Spread Betting – How It Works and Risks Involved

Spread betting is a derivative product that allows you to trade on price movements of underlying investment products – such as indices, individual stocks, currencies, commodities, and more.  You can use spread bets to speculate on price movements both up and down.  If you go long, you will profit on upward movements, and if you go short, you will profit on downward price movements.

Since spread betting involves two underlying transactions, you will be quoted two prices, a buy price and a sell price.  The difference between the two is the spread. The tighter the spread, the easier it is to maximize your profits since underlying prices will need to only move a small amount for you to be in profit. Equally, prices can move against you and you may encounter a loss.

How Spread Betting Works

A good example of how this works is as follows.  The UK100 Index is currently trading at 5700, and the spread bet is 5700/5701 (where 5700 is the sell price, and 5701 is the buy price). 

If you think the UK100 is going to rise, you buy the price, enter your bet at 5701, at a stake size of £10 per point (which is a standard stake size).

If the UK100 Index rises, your profits will rise in line with each increase on the price above 5701. So, if the UK100 Index rises to 5725, you can cash out at the new spread price of 5725/5726.  As you bought to enter the spread bet, you now sell to close it at the sell price of 5725. So, your profit would be 24 points (5725-5701) multiplied by £10, so a profit of £240. 

The Risks Involved

However, the downside risks apply as well, especially since this is a margined product.  If the index price goes down in the example above, to say 5650, you would lose 51 points (5701-5650) multiplied by £10, equals £510.  Because of this, risk management needs to play a role in your trades.

You can minimize the risks by using stop-loss orders (which close a trade after a certain price is reached), or even a Guaranteed Stop Loss Order, which guarantees the closing exit price if price move against you.  Either way, pay close attention to downside loss potential. 

How about you all? Have you ever investigated spread betting? If so, have you ever given it a try? How did it work for you? 

Share your experiences by commenting below!

Jacob’s Thoughts – Listed below are my random thoughts as I was reading this article.

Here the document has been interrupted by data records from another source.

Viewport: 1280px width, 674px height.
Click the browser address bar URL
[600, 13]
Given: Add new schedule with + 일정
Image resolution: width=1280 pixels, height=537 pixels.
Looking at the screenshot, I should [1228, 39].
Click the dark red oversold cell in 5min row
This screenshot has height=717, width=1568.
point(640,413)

  • Very interesting post here. It’s always fascinating to learn about new types of investing that are available to the market today.  
  • In reading this article, spread betting reminded me slightly of options, a tool I learned about while getting my finance undergraduate degree, in the respect that you do bet on either the upward or downward movement of the underlying security. 
    • However, spread betting is slightly different since the spread is involved, and not just the call and put prices of the option. Additionally, with spread betting, you don’t have the “option” of refraining from transacting your bet if the result is unfavorable, as you do with options.
  • Personally, although spread betting is very interesting to learn about, I don’t believe it is well suited for my personal finances. This is because 1) it would not fit in my passive investing strategy / overall asset allocation with index mutual funds and ETFs, 2) it is slightly too risky for my tastes, being as that it is a margined product, and 3) I don’t believe I have the ability to correctly time markets, currency, and/or index price movements. 
  • As always, when learning about new investment strategies, make sure it aligns with your current long term plan and goals to make sure you stay on the right track.

***Photo courtesy of http://farm4.static.flickr.com/3622/3409354257_3f03fd9b88.jpg


  1. Ways to Invest Money says:

    I have been in investment for a while now and this is the first I have actually heard of spread betting. I dont know if its a good thing or bad thing on my part.. I guess if you are willing to take the risk the reward as usually can be great.

  2. Very interesting. Never dabbled with spread betting, and I doubt I ever will, but know I at least know what someone is talking about when they say it!